Chissà se Tori e Lokita sono davvero fratello e sorella o se si sono conosciuti sul barcone, invero poco importa: devono sopravvivere; mandare a casa dei soldi a madre, di Lokita, e cinque fratelli; devono stare nel centro di accoglienza; devono cantare al karaoke del locale – fanno, e bene, Alla fiera dell’est di Angelo Branduardi che hanno imparato approdando in Italia – e spacciare per lo chef; devono, Lokita, sottostare alle richieste sessuali dello chef; devono, Lokita, curare le piante di marjuana; devono dare soldi ai figuri della chiesa che li ha portati in Belgio; devono, ancora, sopravvivere. Con un solo obiettivo, nei fatti in miraggio: ottenere i documenti, ovvero vedersi garantire l’asilo: a Tori, accusato in patria di essere un piccolo stregone, di avere il diavolo in corpo e quindi minacciato di morte, verrà concesso, ma a Lokita?

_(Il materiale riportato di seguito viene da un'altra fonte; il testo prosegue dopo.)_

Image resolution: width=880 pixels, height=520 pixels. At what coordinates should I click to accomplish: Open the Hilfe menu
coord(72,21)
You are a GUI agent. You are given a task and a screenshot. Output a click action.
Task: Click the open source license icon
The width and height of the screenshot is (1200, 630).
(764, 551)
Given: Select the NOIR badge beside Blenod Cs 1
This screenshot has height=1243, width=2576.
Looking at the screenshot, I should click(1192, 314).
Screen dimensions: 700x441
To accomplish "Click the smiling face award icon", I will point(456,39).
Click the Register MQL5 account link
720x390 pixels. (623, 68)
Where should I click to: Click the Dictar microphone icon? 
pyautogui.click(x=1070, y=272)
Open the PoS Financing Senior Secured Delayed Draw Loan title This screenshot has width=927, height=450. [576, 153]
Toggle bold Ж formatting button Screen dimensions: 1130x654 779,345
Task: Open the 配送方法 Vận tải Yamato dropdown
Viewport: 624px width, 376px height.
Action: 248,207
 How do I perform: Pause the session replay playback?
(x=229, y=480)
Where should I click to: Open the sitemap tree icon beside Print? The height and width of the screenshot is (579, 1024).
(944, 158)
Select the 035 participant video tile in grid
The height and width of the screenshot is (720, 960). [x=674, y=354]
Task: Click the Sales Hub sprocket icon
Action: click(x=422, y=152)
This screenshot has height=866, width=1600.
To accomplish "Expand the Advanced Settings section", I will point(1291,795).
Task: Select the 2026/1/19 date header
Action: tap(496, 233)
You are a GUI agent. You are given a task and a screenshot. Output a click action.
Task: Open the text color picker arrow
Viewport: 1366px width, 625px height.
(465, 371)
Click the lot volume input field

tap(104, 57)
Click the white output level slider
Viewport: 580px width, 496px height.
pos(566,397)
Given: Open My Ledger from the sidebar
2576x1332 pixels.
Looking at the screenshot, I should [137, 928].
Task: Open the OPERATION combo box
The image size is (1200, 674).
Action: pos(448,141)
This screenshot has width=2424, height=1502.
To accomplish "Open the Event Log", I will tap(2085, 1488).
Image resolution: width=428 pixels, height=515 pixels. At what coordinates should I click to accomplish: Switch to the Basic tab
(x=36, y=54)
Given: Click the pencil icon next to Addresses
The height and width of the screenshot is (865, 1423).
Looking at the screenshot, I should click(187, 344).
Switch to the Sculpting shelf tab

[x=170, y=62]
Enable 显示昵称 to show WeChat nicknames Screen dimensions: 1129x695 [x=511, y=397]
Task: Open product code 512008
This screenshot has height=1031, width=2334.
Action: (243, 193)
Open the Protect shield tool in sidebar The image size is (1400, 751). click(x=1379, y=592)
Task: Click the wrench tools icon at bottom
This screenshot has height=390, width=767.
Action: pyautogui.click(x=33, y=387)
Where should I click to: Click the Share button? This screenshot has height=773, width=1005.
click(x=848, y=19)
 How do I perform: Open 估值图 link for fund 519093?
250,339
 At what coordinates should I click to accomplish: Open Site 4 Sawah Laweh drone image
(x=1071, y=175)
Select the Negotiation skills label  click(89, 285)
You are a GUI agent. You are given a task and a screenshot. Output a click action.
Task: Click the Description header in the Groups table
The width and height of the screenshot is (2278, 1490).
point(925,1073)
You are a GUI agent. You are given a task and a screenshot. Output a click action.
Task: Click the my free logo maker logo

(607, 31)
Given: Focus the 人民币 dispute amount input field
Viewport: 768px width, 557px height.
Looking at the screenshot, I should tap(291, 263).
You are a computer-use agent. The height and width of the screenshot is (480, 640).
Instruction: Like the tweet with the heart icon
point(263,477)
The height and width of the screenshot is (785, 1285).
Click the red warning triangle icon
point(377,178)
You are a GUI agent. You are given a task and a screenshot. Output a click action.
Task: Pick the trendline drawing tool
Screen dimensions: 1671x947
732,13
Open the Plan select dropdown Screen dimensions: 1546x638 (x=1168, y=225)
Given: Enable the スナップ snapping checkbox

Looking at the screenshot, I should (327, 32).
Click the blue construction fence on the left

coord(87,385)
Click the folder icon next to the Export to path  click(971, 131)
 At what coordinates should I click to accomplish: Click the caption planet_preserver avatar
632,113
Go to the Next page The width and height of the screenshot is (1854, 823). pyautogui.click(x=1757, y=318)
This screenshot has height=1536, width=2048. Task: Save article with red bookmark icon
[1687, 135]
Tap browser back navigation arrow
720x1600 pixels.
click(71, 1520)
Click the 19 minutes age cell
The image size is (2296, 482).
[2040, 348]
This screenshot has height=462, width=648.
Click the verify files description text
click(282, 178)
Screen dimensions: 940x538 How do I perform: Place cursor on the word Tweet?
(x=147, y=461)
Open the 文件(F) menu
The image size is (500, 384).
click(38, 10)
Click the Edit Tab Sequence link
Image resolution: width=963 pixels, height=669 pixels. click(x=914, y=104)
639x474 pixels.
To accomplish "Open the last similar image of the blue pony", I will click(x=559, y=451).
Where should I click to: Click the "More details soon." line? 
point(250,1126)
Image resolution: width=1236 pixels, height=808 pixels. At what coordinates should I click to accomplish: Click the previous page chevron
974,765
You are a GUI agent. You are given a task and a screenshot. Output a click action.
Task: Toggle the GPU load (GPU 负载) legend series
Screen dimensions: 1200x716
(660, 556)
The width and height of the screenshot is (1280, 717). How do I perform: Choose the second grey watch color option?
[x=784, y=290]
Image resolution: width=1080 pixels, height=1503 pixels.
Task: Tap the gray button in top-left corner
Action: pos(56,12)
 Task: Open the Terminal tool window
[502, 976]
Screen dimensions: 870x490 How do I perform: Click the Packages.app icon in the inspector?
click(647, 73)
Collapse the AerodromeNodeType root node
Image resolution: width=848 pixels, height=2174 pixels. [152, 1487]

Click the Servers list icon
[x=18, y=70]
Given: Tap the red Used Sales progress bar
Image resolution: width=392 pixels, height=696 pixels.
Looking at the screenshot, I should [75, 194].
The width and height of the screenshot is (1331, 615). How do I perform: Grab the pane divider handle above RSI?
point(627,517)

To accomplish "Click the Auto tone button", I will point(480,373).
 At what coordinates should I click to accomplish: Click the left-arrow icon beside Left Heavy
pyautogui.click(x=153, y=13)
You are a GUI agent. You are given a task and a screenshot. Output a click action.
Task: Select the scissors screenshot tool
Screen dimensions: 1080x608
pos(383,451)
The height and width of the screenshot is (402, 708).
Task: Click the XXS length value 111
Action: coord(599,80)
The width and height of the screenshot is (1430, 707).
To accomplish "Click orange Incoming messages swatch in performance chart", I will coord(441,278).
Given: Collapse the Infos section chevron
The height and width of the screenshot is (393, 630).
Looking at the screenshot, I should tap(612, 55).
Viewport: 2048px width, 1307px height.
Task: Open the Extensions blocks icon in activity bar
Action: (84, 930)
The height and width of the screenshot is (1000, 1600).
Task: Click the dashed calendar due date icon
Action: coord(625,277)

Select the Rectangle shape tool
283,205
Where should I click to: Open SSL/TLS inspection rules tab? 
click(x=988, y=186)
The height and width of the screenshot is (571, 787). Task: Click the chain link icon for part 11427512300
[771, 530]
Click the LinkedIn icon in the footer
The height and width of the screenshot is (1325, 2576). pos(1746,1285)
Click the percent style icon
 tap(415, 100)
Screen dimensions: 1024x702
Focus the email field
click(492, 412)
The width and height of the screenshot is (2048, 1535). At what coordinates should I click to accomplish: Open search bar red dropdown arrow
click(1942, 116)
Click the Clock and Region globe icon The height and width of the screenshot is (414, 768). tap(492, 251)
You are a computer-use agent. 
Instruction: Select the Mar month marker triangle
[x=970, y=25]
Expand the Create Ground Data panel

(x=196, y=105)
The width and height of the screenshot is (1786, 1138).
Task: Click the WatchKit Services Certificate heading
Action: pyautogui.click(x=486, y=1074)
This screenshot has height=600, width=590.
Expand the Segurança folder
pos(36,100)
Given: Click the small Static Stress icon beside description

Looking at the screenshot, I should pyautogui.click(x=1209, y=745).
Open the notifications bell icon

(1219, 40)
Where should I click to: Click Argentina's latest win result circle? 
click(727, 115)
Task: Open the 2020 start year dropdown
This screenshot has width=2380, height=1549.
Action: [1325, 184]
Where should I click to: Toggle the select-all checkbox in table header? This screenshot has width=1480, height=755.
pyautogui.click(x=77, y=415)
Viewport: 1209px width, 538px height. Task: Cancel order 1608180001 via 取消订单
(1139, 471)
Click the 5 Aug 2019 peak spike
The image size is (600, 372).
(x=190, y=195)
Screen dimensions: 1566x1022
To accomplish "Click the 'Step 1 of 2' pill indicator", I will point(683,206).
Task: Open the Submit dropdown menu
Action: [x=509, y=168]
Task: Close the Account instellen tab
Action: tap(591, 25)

I fratelli li tallonano, con l’umanità di cui sono capaci, il mestiere di cui sono (stati) maestri, e commuove la resistenza di Tori (Pablo Schils è un bambino, ma è da premio), tosto e svelto e affettuoso (i disegni…) e la fragilità di Lokita, preda di attacchi di panico, e come altrimenti.

C’è, e non poco, del buono nel film, ma molto non va: didascalismo e “spiegazionismo” hanno piena e vasta residenza nel copione, la parola potere sull’immagine, la programmaticità, la paradigmaticità e l’esemplarità, ovvero una serie di sfortunati eventi ai danni dei due, esibite e, francamente, nocive.

Si sente la scrittura, l’apriorismo e la costruzione a tesi, si legge a caratteri persino cubitali il messaggio a discapito dell’imperfezione, dell’ambiguità e contraddittorietà della realtà: peccato, per i fratelli, per Tori e Lokita, per lo stesso cinema. Poteva, e doveva, essere un grande film: lo è solo a tratti, mannaggia.